-- start EXERCISE INPUTS --

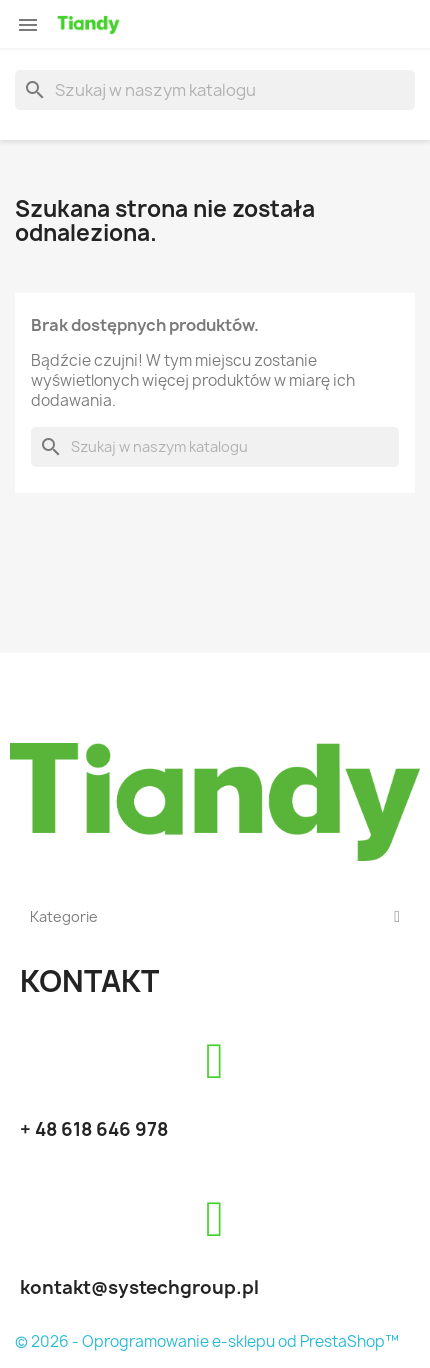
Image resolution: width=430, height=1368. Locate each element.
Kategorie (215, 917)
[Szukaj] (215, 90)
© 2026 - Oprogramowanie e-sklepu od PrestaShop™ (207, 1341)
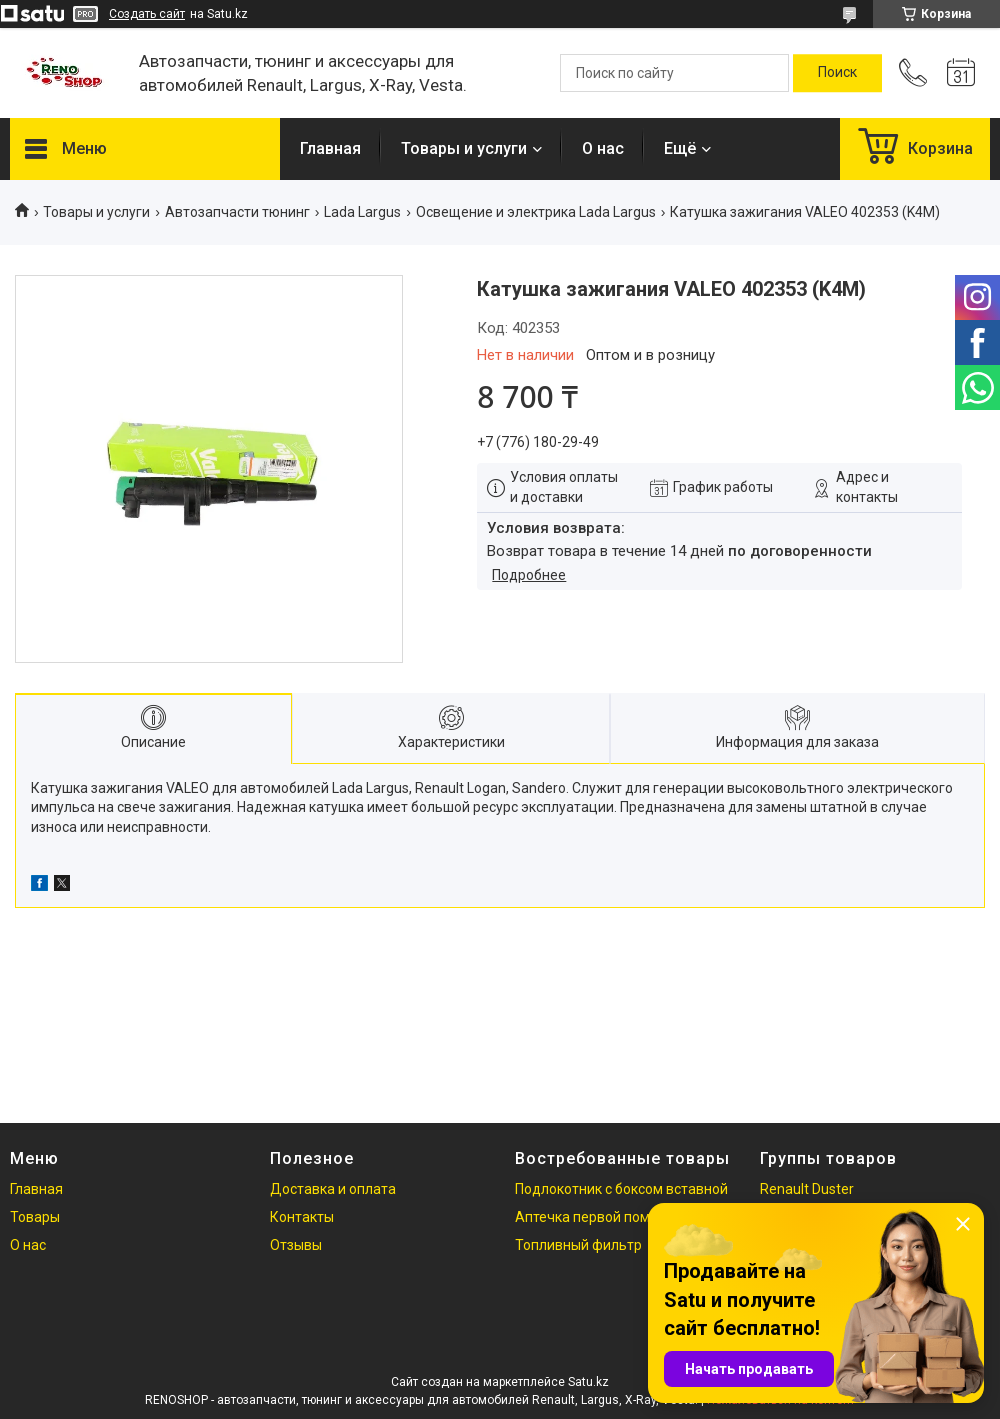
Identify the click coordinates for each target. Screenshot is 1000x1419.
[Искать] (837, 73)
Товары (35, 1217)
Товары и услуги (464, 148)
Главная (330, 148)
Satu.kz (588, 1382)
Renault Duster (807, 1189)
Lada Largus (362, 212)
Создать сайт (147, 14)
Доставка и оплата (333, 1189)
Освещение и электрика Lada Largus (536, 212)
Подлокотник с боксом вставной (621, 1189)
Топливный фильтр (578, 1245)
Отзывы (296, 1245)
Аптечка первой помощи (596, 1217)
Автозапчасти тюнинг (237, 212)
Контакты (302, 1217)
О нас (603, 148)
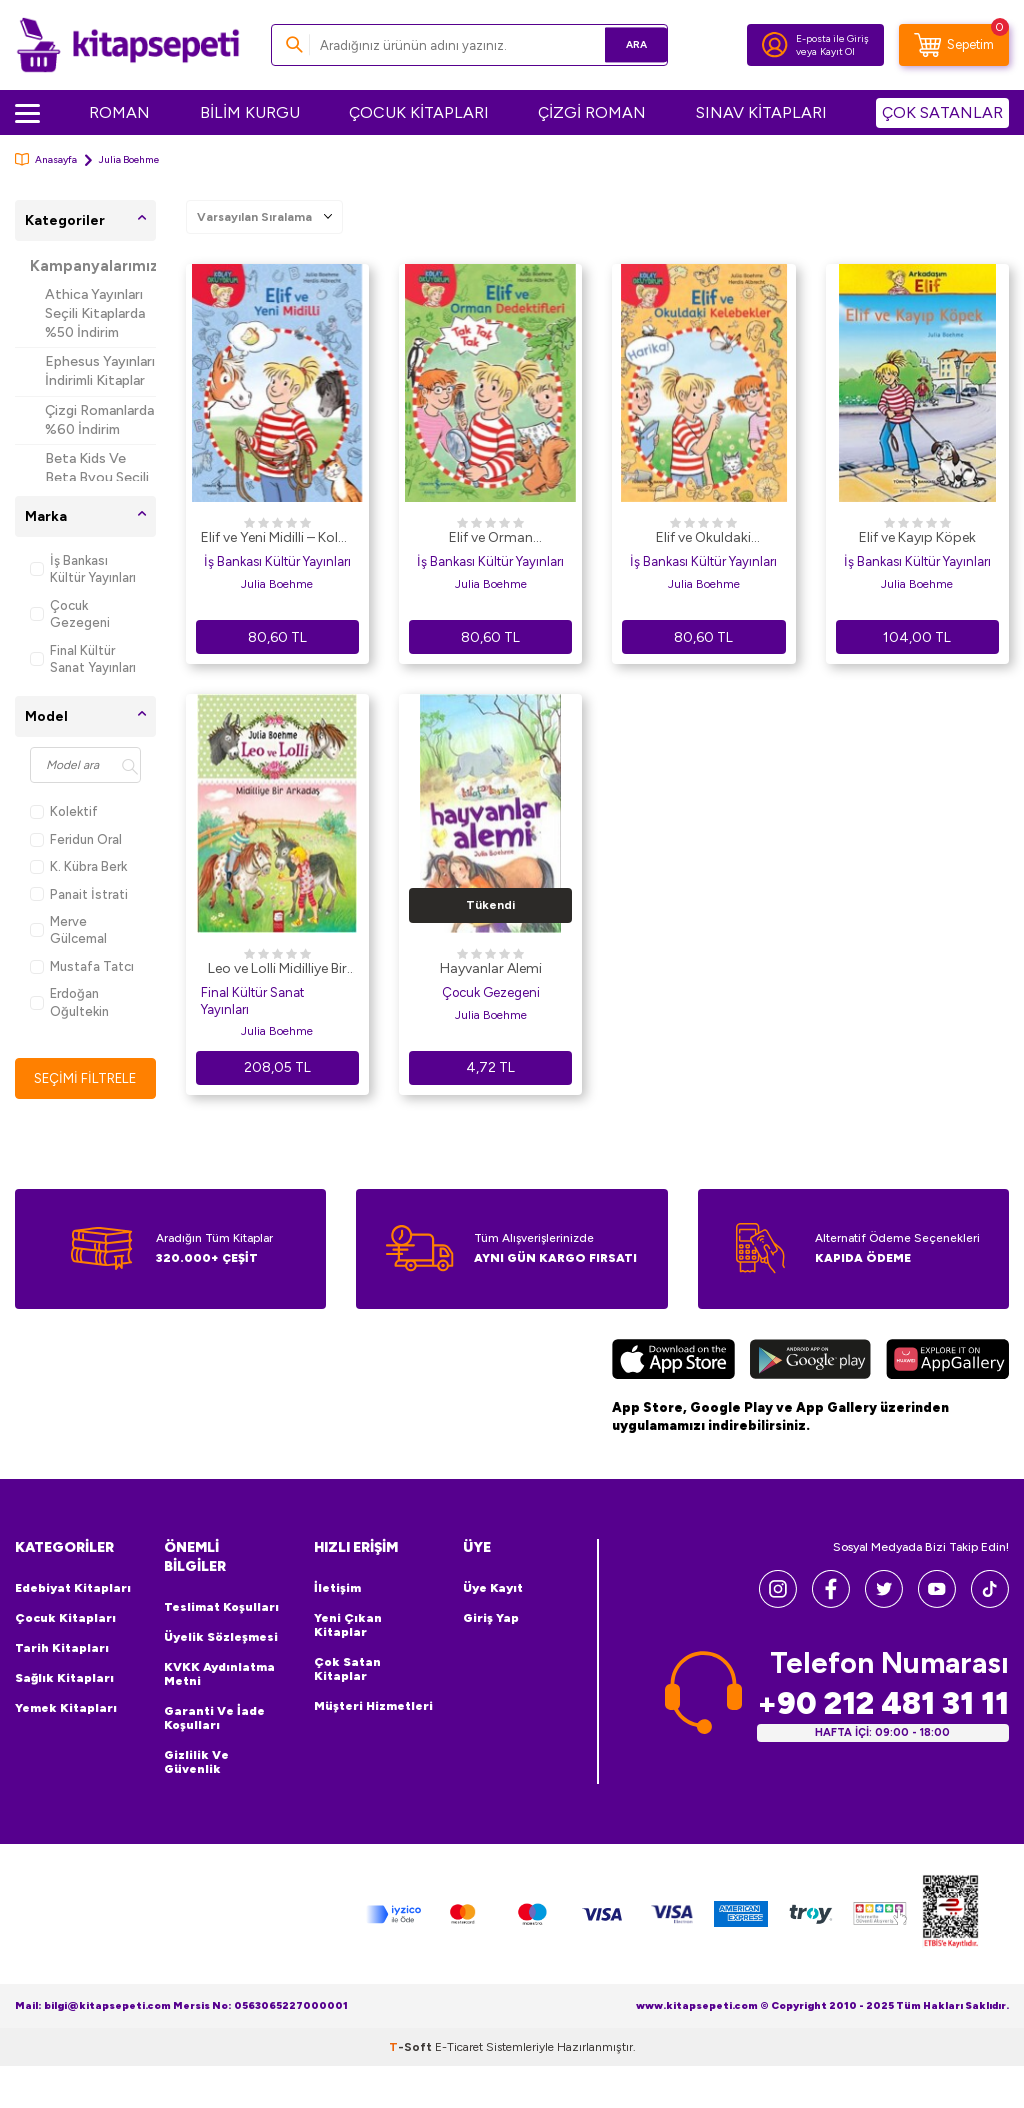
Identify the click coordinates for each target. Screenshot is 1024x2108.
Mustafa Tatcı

-- end EXERCISE INPUTS --
-- start EXERCISE INPUTS --

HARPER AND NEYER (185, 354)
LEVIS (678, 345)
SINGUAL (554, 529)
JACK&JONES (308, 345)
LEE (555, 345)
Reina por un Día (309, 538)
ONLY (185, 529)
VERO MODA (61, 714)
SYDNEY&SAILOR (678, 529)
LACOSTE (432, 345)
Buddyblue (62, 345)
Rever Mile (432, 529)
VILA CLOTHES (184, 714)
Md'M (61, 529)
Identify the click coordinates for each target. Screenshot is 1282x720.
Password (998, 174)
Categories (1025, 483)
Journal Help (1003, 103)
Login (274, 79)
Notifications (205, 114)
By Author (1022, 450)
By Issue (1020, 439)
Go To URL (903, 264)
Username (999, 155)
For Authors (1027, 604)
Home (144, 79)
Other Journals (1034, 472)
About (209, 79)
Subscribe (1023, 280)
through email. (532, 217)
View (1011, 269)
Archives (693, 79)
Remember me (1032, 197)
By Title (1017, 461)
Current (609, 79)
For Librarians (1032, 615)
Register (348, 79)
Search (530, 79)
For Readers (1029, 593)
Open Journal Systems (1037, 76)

-- end EXERCISE INPUTS --
-- start EXERCISE INPUTS --

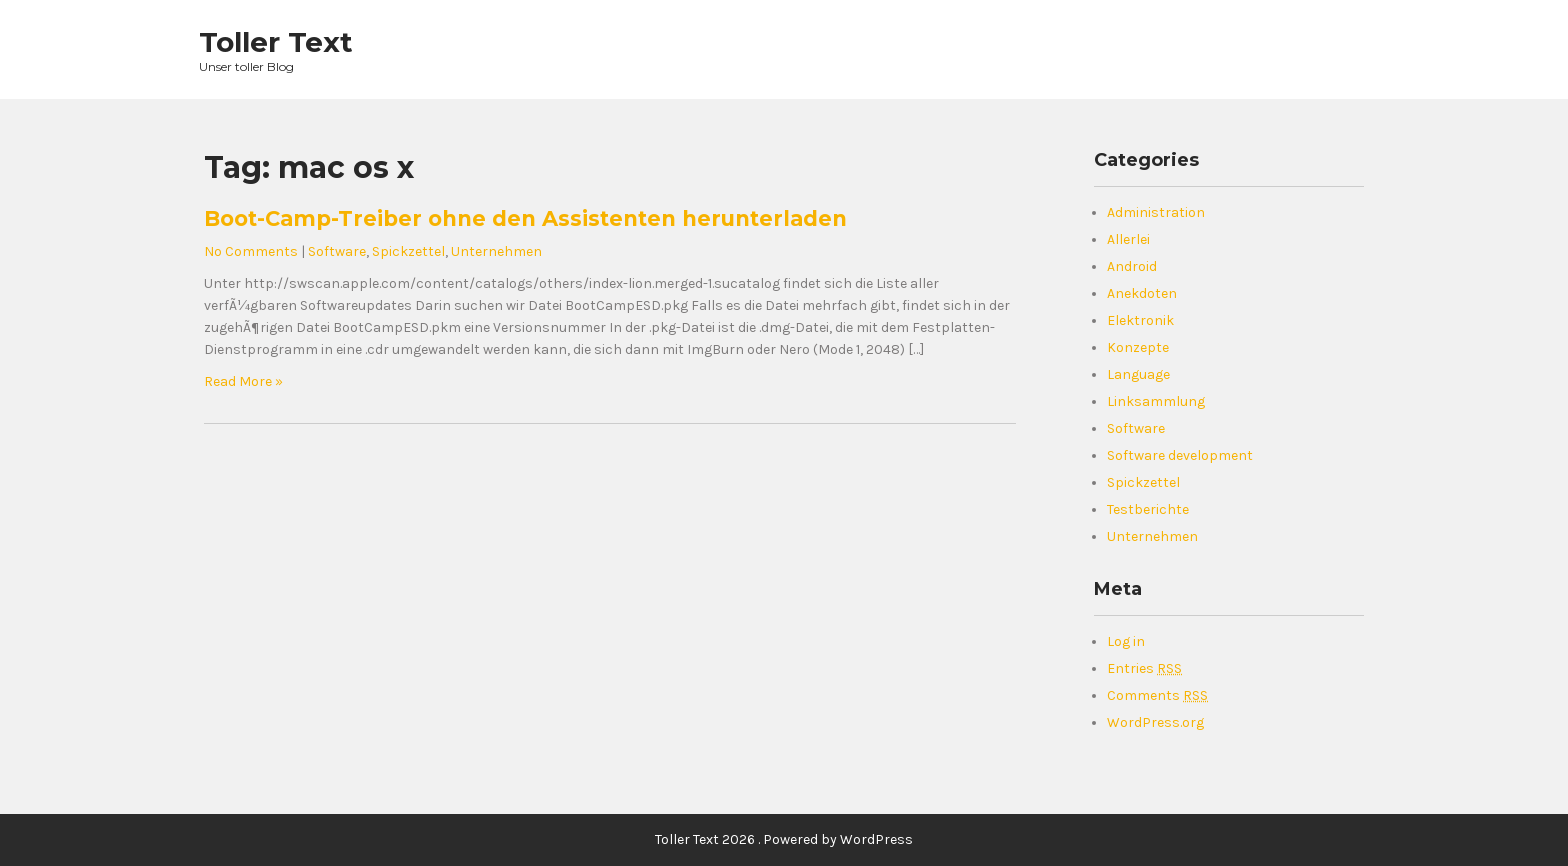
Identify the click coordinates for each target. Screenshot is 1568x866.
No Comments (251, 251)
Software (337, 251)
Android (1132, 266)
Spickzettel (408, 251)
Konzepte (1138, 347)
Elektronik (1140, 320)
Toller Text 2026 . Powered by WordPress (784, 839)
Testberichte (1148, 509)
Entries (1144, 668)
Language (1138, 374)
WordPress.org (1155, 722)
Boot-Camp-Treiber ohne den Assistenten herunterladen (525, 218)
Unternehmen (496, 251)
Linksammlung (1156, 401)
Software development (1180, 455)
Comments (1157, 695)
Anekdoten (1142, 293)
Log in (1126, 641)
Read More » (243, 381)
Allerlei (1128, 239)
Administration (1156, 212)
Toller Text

-- end EXERCISE INPUTS --

* SHORT EXERCISE
Pull out every line of the entries above that contains the word "Lada", and copy each one in full.

* ANSWER FOR THIS EXERCISE
Lada Largus (362, 212)
Освещение и электрика Lada Largus (536, 212)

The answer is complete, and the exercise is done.